Question

Under what conditions current passing through a resistance $R$ can be increased by short-circuiting the battery of emf $E_2$. The internal resistances of the two batteries are $r_1$ and $r_2$ respectively.

• A. $E_2{r}_1>E_1(R+r_2)$
• B. $E_1{r}_2>E_2(R+r_1)$
• C. $E_2{r}_2<E_1(R+r_2)$
• D. $E_1{r}_1<E_2(R+r_1)$

Answer 1

The correct option is B $E_1{r}_2>E_2(R+r_1)$

From the given diagram, we observe that both cells are in series combination with same polarity.
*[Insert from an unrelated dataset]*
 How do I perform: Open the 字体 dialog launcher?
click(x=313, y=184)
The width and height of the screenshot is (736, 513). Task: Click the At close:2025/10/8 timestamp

So,

Equivalent emf, $E_{eq}=E_1+E_2$

And equivalent resistance of the circuit will be

$R_{eq}=R+r_1+r_2$

The current through the circuit before the battery of emf $E_2$ is short-circuited is,

$I_1=\frac{E_{eq}}{R_{eq}}=\frac{E_1+E_2}{R+r_1+r_2}$

After short-circuiting the battery of emf $E_2$, current through resistance $R$ would be,

$I_2=\frac{E_1}{R+r_1}$

Now, $I_2>I_1$

$\therefore \frac{E_1}{R+r_1}>\frac{E_1+E_2}{R+r_1+r_2}$

$\Rightarrow E_1{r}_2>E_2(R+r_1)$

Hence, the correct answer is option $\left(b\right)$.